21 But Not Forever

21+But+Not+Forever

Zoey McCarty, Staff Writer

“The locks to the above premises have been changed for failure to pay delinquent rents in the amount of 147,890.29.” This is what shoppers would have seen had they stopped by Forever 21 in the Galleria last week. The question that comes to mind is “What’s going on?” According to recent news reports, Forever 21 stores are closing down one by one all over the United States.

It was just announced that the clothing chain Forever 21 will close over 350 stores nationwide in the United States. The chain has claimed bankruptcy because of low profits and lawsuits over the years. Forever 21 file chapter eleven bankruptcy which specific to businesses. Chapter eleven  allows businesses who are struggling to stay open, but, as a condition, have to restructure their business model to still be in operation.    

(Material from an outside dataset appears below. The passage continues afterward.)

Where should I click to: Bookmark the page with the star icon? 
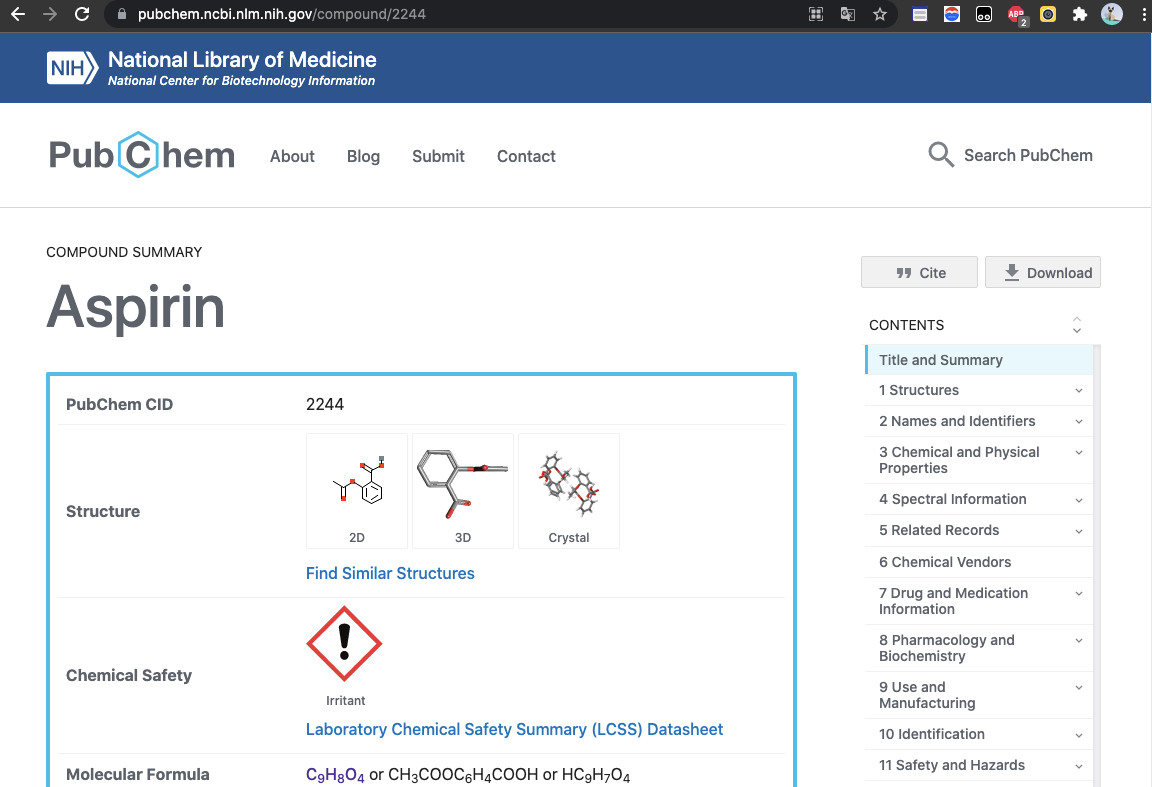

“The decisions as to which domestic stores will be closing are ongoing, pending the outcome of continued conversations with landlords,” Forever 21 released in a statement.

Now the workers at Forever 21 has started to organized worker protections to help save their jobs after many Forever 21 stores are to close down all the United States. They aren’t willing to stand by the fate of Forever 21, but going to keep fighting. 

 “It was a real moment, and now we’re seeing it unfold with companies that go bankrupt. Workers realize they don’t have to normalize [this] problem.” said Lily Wang, deputy campaigns director for United For Respect,based labor rights groups in New York City.     

Forever 21 has been known for its unique outfits and affordable prices that has expanded over three decades since April 21,1984. This may be the end of the famous fashion chain, but does not mean the end of fast end fashion for generations and a change for a new start in fashion.

 “Because of the climate crisis being brought into the mainstream, I really think concerned citizens are not shopping the way that they used to…our direct relationship to consumption has shifted and changed,” said Celine Semaan CEO of The Slow Factory.